Almeno 135 militari armeni sono stati uccisi questa settimana nei peggiori scontri al confine con l'Azerbaigian dalla guerra del 2020, secondo un nuovo bilancio annunciato venerdì dal primo ministro armeno Nikol Pashinyan. In Armenia i cristiani credono che l'unica cosa che possono fare è pregare.
“Per ora il numero delle vittime è 135. Sfortunatamente, questa non è la cifra finale. Ci sono anche molti feriti", ha detto Pashinyan a una riunione del governo.
Ciò porta il bilancio delle vittime da entrambe le parti a oltre 200.
Da parte azerbaigiana, il bilancio ad oggi è di 71 soldati uccisi, secondo Baku, dall'inizio degli scontri scoppiati martedì.
Si tratta di un'escalation senza precedenti dal 2020 che minaccia di silurare un fragile processo di pace nel mezzo Armenia e Azerbaigian, due paesi rivali del Caucaso.
La Russia, tradizionale mediatore in questa regione, aveva annunciato martedì mattina una tregua, ma era stata violata per due giorni, i due campi si accusavano a vicenda di bombardamenti.
Un cessate il fuoco è stato però "rispettato" giovedì secondo l'Unione Europea.
Questi scontri sono i più intensi dalla guerra tra i due Paesi nel 2020 per il controllo dell'enclave del Nagorny Karabakh (detta anche Nagorno-Karabakh), che ha provocato oltre 6.500 morti e ha portato Yerevan a cedere territori a Baku.
Gli eventi arrivano quando Mosca, che ha dispiegato una forza di pace nella regione dopo la guerra del 2020, è impegnata con le difficoltà della sua offensiva militare in Ucraina.
Prima del 2020, Armenia e Azerbaigian si erano già scontrate negli anni '1990 sul Nagorno Karabakh, un conflitto che ha provocato oltre 30.000 morti.
L'unica cosa che la Chiesa può fare è “pregare”
Focus evangelico riporta la testimonianza del direttore della Rete per la Pace e la Riconciliazione dell'Alleanza Evangelica Mondiale a Yerevan, Craig Simonian.

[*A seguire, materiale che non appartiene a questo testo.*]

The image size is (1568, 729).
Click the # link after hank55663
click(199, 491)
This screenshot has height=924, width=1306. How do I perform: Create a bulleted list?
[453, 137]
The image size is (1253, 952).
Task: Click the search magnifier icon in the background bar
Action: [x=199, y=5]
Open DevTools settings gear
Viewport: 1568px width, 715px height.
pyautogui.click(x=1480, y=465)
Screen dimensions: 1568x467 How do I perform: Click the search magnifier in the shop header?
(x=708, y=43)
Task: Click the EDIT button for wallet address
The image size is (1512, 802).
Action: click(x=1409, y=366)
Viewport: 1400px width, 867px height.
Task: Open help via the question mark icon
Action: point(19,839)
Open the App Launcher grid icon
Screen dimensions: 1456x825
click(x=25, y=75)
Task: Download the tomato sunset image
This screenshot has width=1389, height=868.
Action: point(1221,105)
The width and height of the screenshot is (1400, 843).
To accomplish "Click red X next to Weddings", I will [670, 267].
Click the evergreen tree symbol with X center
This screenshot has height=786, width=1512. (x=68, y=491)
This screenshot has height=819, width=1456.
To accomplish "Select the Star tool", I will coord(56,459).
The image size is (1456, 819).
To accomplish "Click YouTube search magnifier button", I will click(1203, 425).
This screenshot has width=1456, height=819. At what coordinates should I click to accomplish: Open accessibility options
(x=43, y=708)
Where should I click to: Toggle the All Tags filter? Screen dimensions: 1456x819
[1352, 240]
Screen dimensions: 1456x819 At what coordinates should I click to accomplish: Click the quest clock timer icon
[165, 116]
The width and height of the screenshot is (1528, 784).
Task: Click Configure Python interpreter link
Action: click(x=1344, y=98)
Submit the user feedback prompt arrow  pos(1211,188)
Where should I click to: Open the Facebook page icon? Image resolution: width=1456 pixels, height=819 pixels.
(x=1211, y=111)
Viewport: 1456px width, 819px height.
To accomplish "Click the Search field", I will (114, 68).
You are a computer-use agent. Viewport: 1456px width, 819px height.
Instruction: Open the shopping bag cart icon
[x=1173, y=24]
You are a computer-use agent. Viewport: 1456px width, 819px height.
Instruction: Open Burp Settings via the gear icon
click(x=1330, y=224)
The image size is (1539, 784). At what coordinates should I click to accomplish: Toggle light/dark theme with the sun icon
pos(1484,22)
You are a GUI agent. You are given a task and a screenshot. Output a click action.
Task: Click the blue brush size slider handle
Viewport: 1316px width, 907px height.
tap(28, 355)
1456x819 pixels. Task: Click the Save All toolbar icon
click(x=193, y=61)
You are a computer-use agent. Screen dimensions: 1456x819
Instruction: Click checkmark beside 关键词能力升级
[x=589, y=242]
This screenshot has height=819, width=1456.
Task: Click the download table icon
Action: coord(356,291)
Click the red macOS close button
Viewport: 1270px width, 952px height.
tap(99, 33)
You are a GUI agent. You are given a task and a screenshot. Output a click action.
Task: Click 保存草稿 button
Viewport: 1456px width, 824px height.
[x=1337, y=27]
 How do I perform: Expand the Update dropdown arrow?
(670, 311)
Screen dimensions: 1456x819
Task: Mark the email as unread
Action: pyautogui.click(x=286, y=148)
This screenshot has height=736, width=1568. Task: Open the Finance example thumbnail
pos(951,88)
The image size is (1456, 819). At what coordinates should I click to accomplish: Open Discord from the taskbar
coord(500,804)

Spiega che “la prospettiva di un'altra guerra” è “estremamente dolorosa”.
Alla domanda su come le chiese evangeliche stanno affrontando questa situazione sul territorio armeno, ha affermato che “non avendo il controllo sulle circostanze, la Chiesa può fare l'unica cosa che può davvero fare la differenza in questa fase. E questo è pregare».